■ WHAT IS EXPECTED:
Below are some entries. Count the lines where "Viewport" appears and state only that number.

■ DATA SHOWN:

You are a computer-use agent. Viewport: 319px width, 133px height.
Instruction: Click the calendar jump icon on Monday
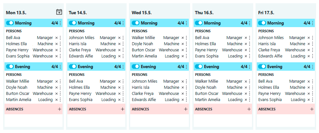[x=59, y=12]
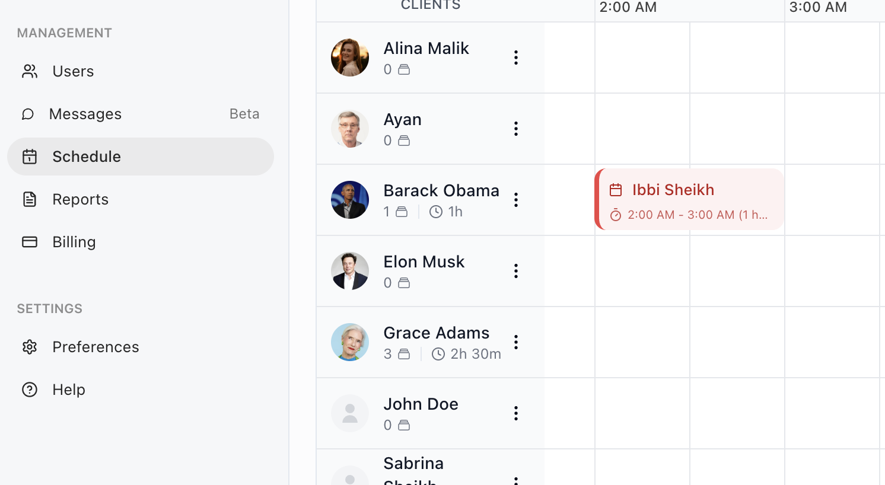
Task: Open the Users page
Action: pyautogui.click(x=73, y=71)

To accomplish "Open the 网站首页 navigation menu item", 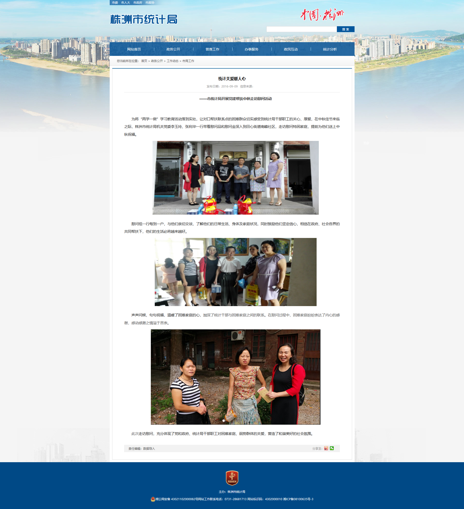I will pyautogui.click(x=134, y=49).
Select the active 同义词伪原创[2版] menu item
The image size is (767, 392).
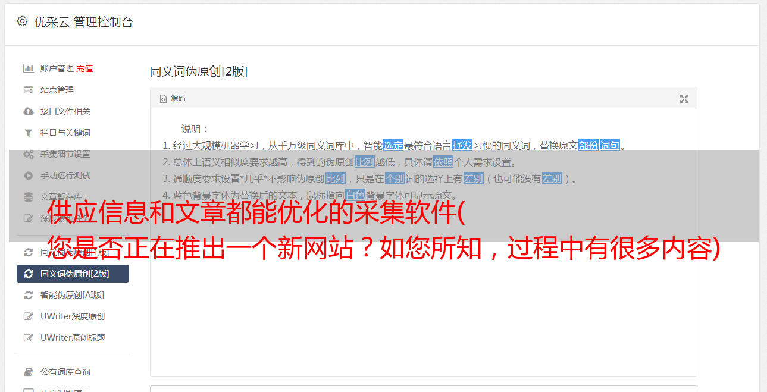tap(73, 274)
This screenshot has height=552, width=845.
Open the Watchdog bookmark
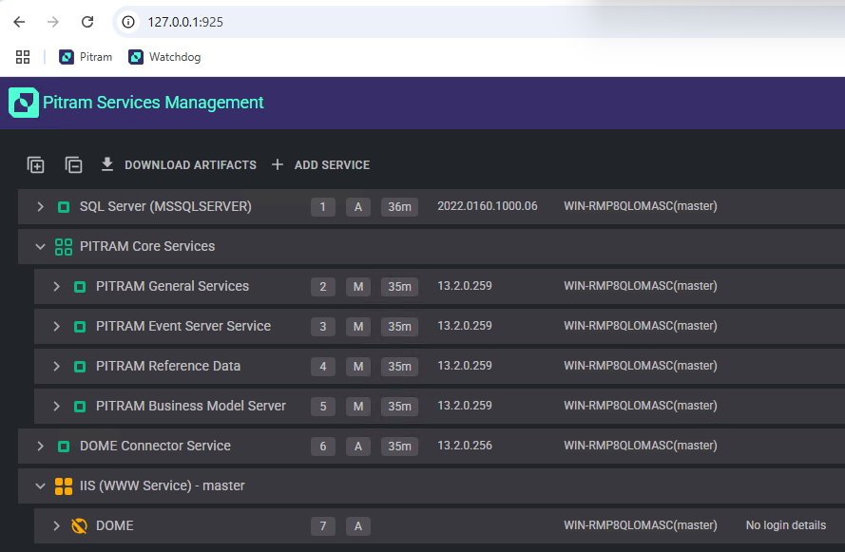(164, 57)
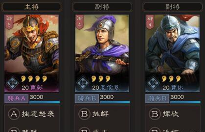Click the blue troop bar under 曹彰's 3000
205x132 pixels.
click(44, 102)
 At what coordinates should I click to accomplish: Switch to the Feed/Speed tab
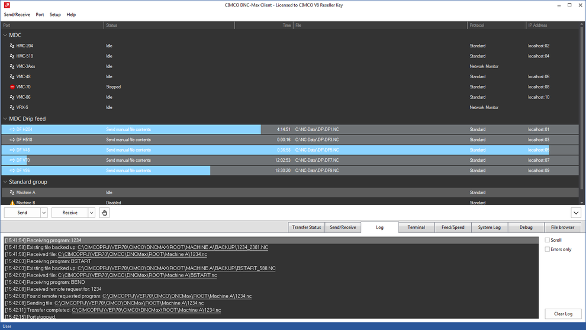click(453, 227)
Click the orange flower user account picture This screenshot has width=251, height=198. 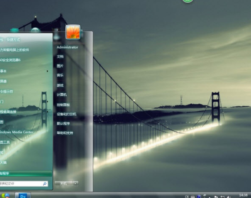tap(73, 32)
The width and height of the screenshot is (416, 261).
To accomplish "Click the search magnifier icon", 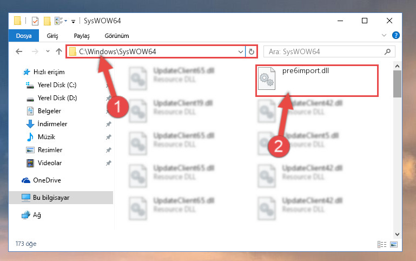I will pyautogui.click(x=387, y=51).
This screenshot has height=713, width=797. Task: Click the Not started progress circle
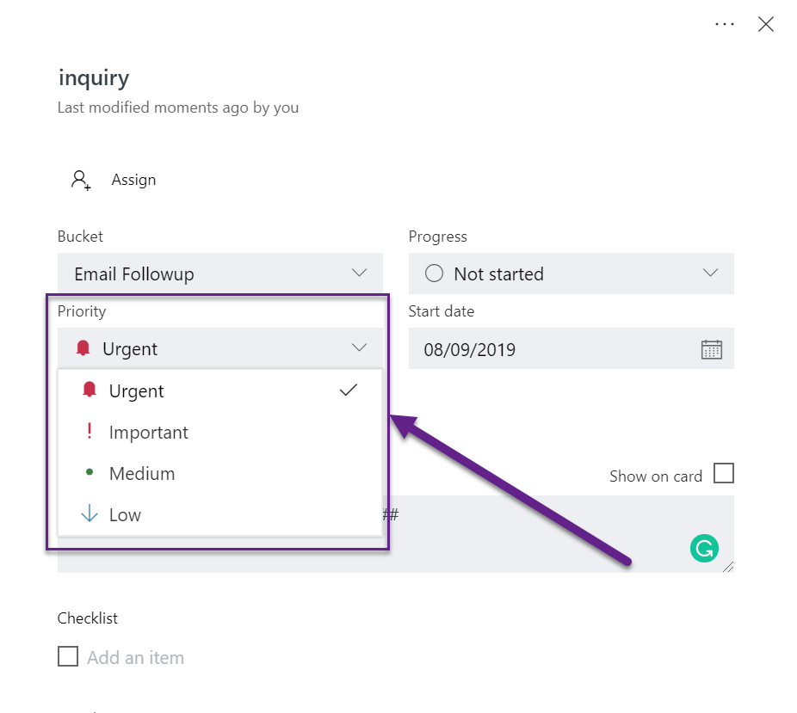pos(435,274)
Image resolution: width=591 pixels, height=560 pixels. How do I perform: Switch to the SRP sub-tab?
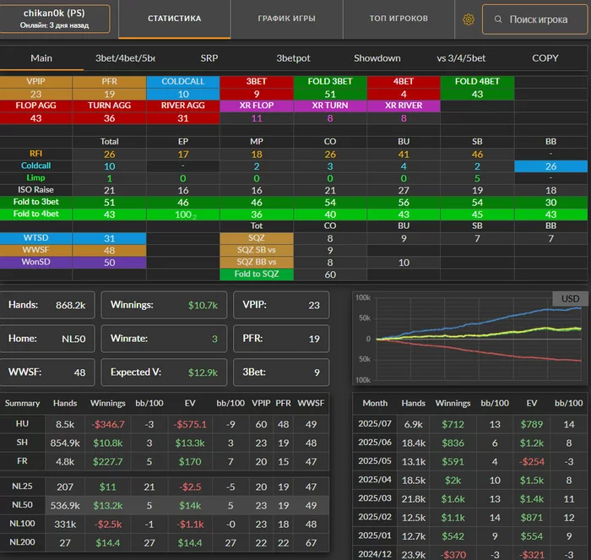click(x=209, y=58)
---
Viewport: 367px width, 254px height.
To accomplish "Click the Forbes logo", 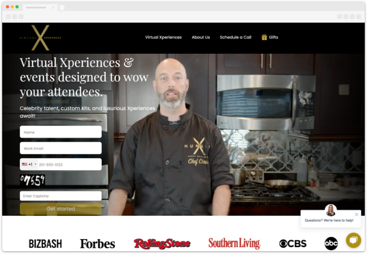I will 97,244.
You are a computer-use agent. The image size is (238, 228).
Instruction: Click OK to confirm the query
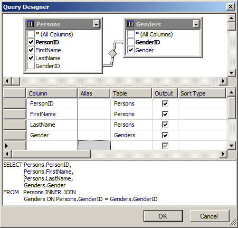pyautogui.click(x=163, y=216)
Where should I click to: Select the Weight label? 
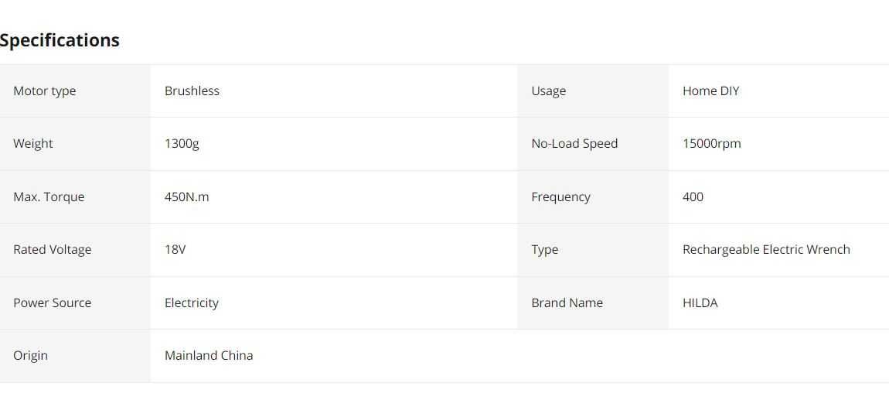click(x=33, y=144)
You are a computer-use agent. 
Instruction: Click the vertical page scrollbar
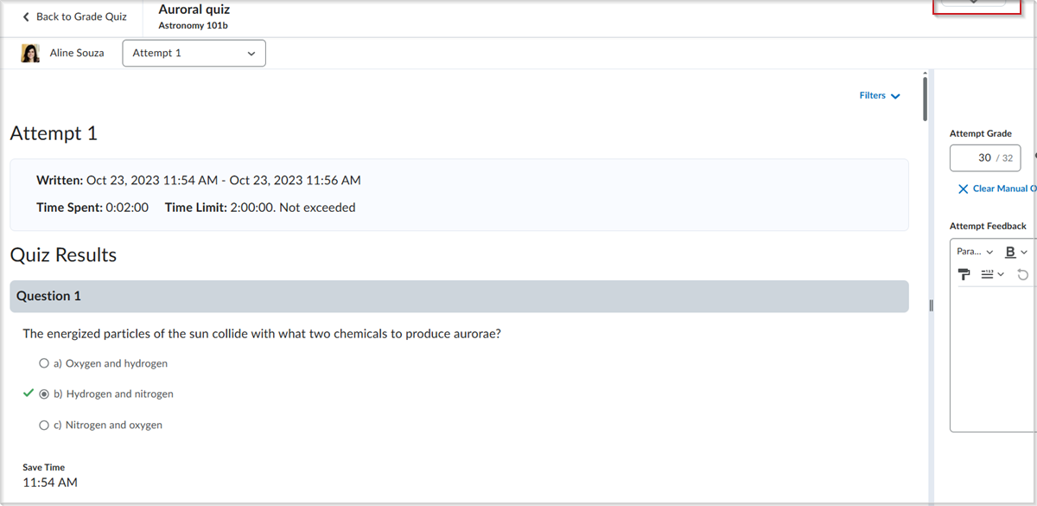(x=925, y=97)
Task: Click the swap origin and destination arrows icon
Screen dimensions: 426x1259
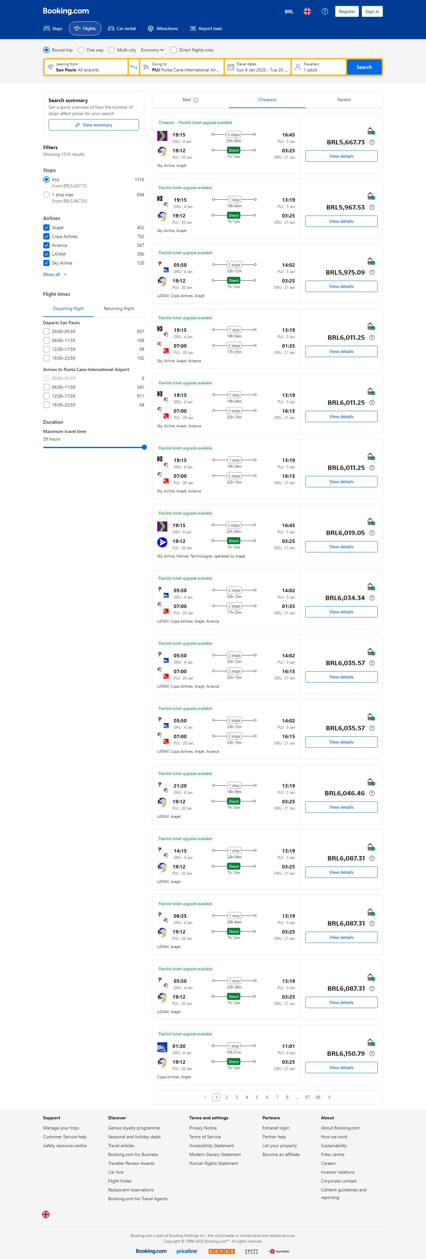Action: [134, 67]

■ EXERCISE RESULT:
2